EU money laundering package – fundamental changes to the obligation under money laundering law?
Anti-money laundering regulation is primarily on the move at EU law level: The EU money laundering package (consisting of an EU money laundering regulation, which applies directly in the member states and will largely replace the AMLA, the sixth EU money laundering directive and the establishment of a European money laundering supervisory authority) has already been adopted by the EU Parliament; the formal approval of the EU Council of Ministers is still pending.
Prevention of money laundering and terrorist financing and sanctions compliance?
It is already foreseeable that the EU money laundering package will be accompanied by a further tightening of the legal requirements and thus an increase in internal company costs. This is immediately recognisable in the now mandatory close cooperation between the prevention of money laundering/terrorist financing and compliance with financial sanctions. From now on, internal company compliance with these sanctions will fall under the original area of responsibility of the compliance officer or money laundering officer and will henceforth – as a third element alongside money laundering and terrorist financing – be reflected in risk management and the fulfilment of corresponding security measures/duties of care.

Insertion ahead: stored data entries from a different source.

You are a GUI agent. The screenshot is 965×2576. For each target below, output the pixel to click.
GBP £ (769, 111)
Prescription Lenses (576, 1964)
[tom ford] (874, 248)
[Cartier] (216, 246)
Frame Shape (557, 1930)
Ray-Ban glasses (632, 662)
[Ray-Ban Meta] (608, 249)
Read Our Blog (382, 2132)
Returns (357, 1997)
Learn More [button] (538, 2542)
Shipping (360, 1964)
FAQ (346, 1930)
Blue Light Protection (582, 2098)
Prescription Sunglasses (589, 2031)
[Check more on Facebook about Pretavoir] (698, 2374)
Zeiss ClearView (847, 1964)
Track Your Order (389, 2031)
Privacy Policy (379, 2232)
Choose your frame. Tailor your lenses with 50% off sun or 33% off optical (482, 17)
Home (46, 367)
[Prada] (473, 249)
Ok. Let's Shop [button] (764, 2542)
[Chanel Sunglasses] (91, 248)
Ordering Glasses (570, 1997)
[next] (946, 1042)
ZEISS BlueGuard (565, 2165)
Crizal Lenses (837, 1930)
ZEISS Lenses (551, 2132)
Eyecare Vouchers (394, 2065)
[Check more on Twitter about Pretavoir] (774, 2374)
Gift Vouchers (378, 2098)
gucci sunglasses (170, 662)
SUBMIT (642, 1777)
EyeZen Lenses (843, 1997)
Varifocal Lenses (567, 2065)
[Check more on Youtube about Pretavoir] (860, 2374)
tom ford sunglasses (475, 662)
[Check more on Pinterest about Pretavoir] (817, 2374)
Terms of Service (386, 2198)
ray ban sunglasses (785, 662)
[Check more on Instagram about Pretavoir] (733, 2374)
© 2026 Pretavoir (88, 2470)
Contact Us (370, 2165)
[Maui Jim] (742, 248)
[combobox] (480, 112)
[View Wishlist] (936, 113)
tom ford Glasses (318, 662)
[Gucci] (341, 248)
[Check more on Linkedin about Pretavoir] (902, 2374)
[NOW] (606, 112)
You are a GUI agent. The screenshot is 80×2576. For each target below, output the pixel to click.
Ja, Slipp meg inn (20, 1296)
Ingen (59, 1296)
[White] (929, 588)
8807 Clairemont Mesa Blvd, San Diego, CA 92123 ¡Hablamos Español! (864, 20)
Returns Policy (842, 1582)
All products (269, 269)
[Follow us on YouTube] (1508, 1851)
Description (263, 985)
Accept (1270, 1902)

For insurance companies, the relevance of this innovation is immediately apparent: Financial sanctions are regularly aimed at prohibiting the direct or indirect provision of financial resources or financial assistance to sanctioned persons/entities. In principle, these prohibited financial resources/financial assistance also include all types of insurance and reinsurance, including export credit insurance.
Restriction or extension of the catalogue of obligated parties?
Under the GwG, insurance companies are also obligated parties if they grant loans. This is relevant for the vast majority of insurance companies insofar as they – as a so-called “proprietary business” (Section 2 (3) KWG) and without requiring a licence for lending business under the KWG – are already required to invest in self-created loan receivables in accordance with the investment principles for the security assets (124 et seq. VAG).
Under the EU Anti-Money Laundering Regulation, insurance companies are only expressly obliged to the extent that they offer life or other investment-related insurance products – there is no explicit reference to the lending business as there is under the AMLA – mind you, this has been a German exception to date! – is not to be found.
The issuing of loans could at most indirectly lead to an obligation under money laundering law: According to Art. 3 No. 2 of the EU Anti-Money Laundering Regulation, obliged entities include “financial institutions“. This explicitly includes insurance companies “insofar as it carries out life or other investment-related assurance activities” (Art. 2 para. 1 no. 6b EU Anti-Money Laundering Regulation). However, as a catch-all provision, companies that carry out certain activities listed in Annex I to the Capital Requirements Directive – CRD IV – including lending, are also deemed to be obliged “financial institutions” under Art. 2 para. 1 no. 6a of the EU Anti-Money Laundering Regulation.
However, there are already systematic arguments (here the special, explicit and conclusive obligation of insurance companies only when offering life or investment-related insurance products, there the granting of loans only under the catch-all offence) against the relevance of loan transactions by insurance companies under the EU Anti-Money Laundering Regulation.